Юрий АРАБОВ, сценарист: ВЛАСТЬ, ПОСТРОЕННАЯ НА НАСИЛИИ, ОБРЕЧЕНА
Фильм Андрея Прошкина «Орда» уже признают главным претендентом на «Золотого Георгия» 34-го Московского кинофестиваля. Пресс-конференция, посвященная картине, прошла на повышенных тонах: ленту называли и «богомерзкой», и «антирусской». Как оказалось, сценарист фильма Юрий Арабов к такому приему был готов.
— Как Русская православная церковь отнеслась к картине? Их не смутил ваш неканонический подход к теме? Все-таки у вас святитель Алексий — это не победитель, который приезжает в Орду на коне и с ходу исцеляет ханшу Тайдуллу.
— Это надо спрашивать у Патриархии. Когда патриарх смотрел, он как раз на это и обратил внимание. Мне так сказали. Но, к чести сказать, это не стало заслоном для фильма. Сейчас Патриархия для интеллигенции — эдакое вместилище зла, дополнение к известным социальным институтам. Это не совсем так.
Конечно, ситуация сложная: государство подарило Церкви за последнее десятилетие очень много собственности. Все эти возрожденные монастыри — это же начиналось с государства, и только потом Церковь на свои деньги возрождала. И, конечно, Церковь пытается сейчас позитивно воздействовать на социальные процессы, которые идут не всегда удачно. Может быть, взаимоотношения с государством у Церкви сейчас слишком тесные. Тем не менее — даже если говорить о таких злободневных вещах, как ситуация с Pussy Riot, все понимают, что душегубством нельзя отвечать на хулиганство. Терпимое и благосклонное отношение Патриархии к нашей картине говорит о том, что зло не нужно искать там. Все достаточно сложно, и мы никогда не угадаем, откуда придет добро и откуда — зло.
— В картине существуют два мира — мир Алексия и мир Орды.
— Мы делали Орду как языческий мир, и этот языческий мир в каждом из нас занимает огромное место. Мы делали столкновение этого мира с конфессиональным христианством в восточной своей версии. А что в результате? Уничтожения друг друга не происходит. В одной и той же структуре, в одном и том же народе, даже в одной и той же личности сосуществуют все эти планы. В результате внутри нас возникает очень противоречивая конгломерация. В каждом из нас существуют огромные пласты языческой культуры, культуры многобожия, античной культуры — наверное, высшей точки развития языческой культуры. И все мы вот такие.
— В финале картины, где рассказывается о том, что Русь поглотила Орду, я прочел послание.
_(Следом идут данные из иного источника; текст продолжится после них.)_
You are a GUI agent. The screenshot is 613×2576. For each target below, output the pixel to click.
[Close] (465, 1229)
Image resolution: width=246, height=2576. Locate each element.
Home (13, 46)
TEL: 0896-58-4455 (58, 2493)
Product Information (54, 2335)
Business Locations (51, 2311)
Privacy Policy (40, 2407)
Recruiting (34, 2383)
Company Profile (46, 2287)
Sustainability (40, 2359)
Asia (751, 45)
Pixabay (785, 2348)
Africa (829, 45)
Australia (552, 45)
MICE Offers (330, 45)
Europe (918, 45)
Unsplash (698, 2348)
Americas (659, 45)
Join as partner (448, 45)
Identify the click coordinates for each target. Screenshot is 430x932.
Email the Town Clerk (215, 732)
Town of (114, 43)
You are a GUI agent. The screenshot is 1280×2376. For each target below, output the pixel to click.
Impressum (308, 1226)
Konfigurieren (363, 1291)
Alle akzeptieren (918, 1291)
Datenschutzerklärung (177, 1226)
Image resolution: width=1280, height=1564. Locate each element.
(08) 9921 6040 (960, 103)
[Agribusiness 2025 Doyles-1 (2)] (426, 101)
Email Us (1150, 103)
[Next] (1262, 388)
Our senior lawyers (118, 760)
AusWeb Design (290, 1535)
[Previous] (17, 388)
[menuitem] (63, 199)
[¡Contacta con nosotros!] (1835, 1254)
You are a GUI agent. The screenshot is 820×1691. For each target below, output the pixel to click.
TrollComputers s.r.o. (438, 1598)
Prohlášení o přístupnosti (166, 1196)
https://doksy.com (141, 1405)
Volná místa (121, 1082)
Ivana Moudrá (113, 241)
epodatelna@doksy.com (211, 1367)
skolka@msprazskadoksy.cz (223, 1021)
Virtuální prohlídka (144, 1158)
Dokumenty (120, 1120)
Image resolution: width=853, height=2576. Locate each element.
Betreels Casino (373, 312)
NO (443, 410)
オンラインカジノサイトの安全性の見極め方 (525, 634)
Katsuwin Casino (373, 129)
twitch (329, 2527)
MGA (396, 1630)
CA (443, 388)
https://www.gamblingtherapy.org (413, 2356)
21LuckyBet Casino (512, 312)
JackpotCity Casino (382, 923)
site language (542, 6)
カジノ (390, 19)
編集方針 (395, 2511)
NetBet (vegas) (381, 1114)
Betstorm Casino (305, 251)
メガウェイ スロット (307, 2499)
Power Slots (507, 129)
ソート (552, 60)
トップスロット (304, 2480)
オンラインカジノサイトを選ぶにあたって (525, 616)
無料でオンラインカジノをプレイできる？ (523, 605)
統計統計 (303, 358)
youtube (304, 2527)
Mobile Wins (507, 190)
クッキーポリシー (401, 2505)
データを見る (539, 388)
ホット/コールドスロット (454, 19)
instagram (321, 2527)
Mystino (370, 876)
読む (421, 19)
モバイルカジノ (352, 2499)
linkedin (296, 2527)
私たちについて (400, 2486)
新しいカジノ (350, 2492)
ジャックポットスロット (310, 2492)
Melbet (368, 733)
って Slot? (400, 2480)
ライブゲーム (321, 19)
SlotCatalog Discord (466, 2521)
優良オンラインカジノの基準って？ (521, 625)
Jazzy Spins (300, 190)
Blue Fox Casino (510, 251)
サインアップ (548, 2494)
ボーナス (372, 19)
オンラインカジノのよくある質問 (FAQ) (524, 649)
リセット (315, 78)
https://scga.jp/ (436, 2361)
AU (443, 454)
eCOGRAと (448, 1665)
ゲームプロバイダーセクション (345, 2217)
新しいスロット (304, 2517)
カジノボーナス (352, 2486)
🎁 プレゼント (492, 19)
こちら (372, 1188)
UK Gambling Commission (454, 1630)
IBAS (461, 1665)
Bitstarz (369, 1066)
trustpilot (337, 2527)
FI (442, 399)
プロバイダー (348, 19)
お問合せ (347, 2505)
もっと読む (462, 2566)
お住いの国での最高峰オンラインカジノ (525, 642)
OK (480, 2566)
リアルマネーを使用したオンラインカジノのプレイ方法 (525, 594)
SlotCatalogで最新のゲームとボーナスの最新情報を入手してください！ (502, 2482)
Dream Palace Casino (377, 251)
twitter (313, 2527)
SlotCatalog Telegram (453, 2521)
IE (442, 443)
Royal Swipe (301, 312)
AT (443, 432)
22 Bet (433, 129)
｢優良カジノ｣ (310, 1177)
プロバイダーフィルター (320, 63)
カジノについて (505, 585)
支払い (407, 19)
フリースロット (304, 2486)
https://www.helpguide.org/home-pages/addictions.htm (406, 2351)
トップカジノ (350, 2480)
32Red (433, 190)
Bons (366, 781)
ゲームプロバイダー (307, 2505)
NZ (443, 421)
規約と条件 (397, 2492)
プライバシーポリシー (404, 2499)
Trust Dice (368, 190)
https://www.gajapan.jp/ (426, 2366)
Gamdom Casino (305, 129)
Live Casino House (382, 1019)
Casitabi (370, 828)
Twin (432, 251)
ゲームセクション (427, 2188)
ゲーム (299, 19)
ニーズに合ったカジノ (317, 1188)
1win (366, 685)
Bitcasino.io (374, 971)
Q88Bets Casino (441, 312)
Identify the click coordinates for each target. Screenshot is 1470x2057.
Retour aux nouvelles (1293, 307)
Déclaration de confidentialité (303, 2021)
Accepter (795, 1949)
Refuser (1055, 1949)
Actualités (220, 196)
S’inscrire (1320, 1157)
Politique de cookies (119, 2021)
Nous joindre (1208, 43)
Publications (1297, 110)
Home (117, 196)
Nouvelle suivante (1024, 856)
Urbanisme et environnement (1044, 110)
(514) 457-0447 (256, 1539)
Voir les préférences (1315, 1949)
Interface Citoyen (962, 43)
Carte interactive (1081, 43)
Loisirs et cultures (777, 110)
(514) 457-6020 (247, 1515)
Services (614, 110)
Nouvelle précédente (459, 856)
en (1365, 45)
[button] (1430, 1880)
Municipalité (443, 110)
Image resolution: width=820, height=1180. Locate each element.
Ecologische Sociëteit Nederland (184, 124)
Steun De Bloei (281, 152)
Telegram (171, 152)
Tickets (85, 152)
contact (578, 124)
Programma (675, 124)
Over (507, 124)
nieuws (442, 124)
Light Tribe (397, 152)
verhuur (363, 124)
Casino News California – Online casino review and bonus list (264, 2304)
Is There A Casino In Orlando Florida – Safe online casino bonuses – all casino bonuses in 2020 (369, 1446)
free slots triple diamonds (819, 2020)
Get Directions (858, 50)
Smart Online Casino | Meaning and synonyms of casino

— Власть — это азиатчина. Не в географическом смысле, а в смысле методов. И подобные методы борьбы имеют тенденции к самоуничтожению. Не знаю, может быть это завиральная идея, но добро что-то производит, что-то дает людям. Зло — ничего. И мы говорили о том, что власть, построенная на этих принципах борьбы, насилия, взяточничества, обречена. Но у нас картина сказочно-мифологическая, здесь Алексий путем своей жертвы смог разрешить конфликт и сам уцелел. В жизни чаще всего бывает наоборот: человек, который приносит жертву, погибает.
— Вы не опасаетесь, что когда вы говорите об азиатчине, вас могут понять превратно?
— Да, это самая большая опасность для картины, таящаяся в самом материале. Я об этом знаю и опасаюсь трактовки в духе: пришли таджики и нагадили в нашем православном храме. Но что делать? Мне предложили такой материал. Если мы делаем гумилевскую трактовку о том, что ордынцы были замечательными, то это совсем не сходится с историческими источниками. У Гумилева есть блистательная и наверняка истинная теория этногенеза, а вот его пассажи о том, что ордынцы не трогали и оберегали православие, не сходятся с летописями. Мы пошли по экстремальному пути художественности. Ее, к сожалению, можно трактовать утилитарно — но как будет, так будет. Мы об этом думали, но избежать этого не смогли. Потому что, избегая, мы сразу лишились бы конфликта.
Мы вообще в фильме слово «татары» не упоминаем, потому что в Орде действительно был монгольский костяк. И хотя последние ханы Орды принимали ислам, большинство князей оставались язычниками. Мы делали столкновение двух менталитетов — языческого и христианского — и их взаимопроникновение. В результате получается нечто третье — то, что мы сегодня видим.
— Что же мы видим?
— Мы видим власть с азиатскими методами и абсолютно европейской внешностью. Они любят Америку, говорят по-английски, играют в теннис, их дети учатся в Оксфорде и Кембридже. Но говорят: мы евразийцы. Ну вот вам пример взаимопроникновения. И что в итоге? Потрясающий коктейль и компот, в котором никто никак не разберется. Но, может быть, это вообще то, к чему мир пришел, может быть, мультикультурализм начинается именно отсюда.